▼▼▼

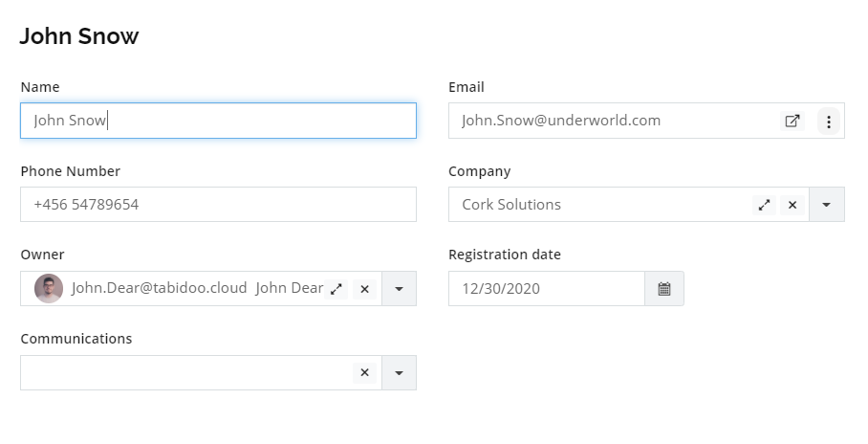
Task: Expand the John Dear owner record
Action: pos(336,289)
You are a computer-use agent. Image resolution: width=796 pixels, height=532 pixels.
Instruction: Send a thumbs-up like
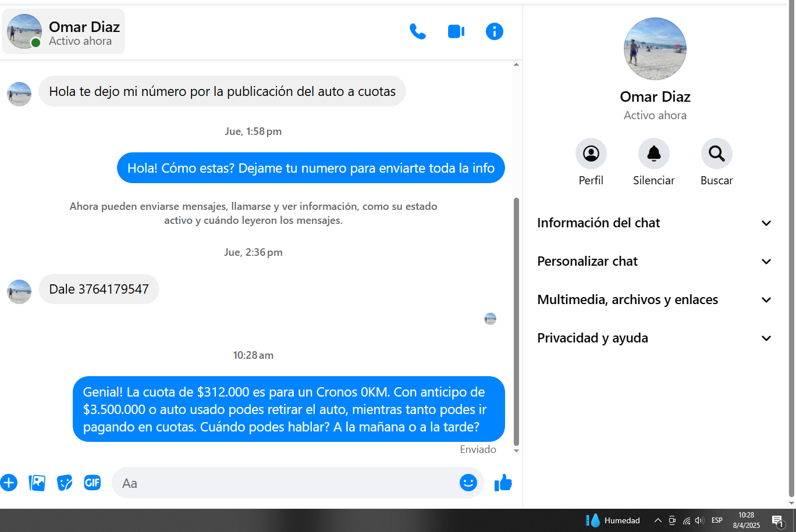click(503, 483)
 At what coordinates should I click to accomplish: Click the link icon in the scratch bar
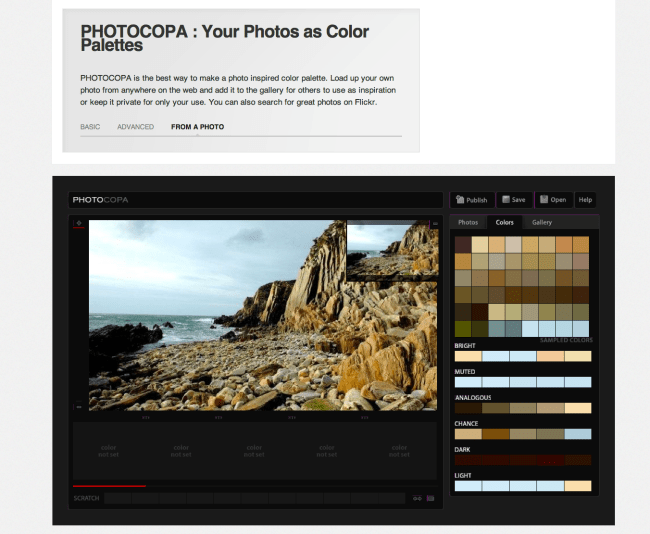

▲▲▲

Problem
Once the line holding "Instruction: Send a thumbs-up like" is found, set down that line and every line after it, exactly, through the last line of the records above, omitting pictures.

Result for this exercise
Instruction: Send a thumbs-up like
click(503, 483)
 At what coordinates should I click to accomplish: Click the link icon in the scratch bar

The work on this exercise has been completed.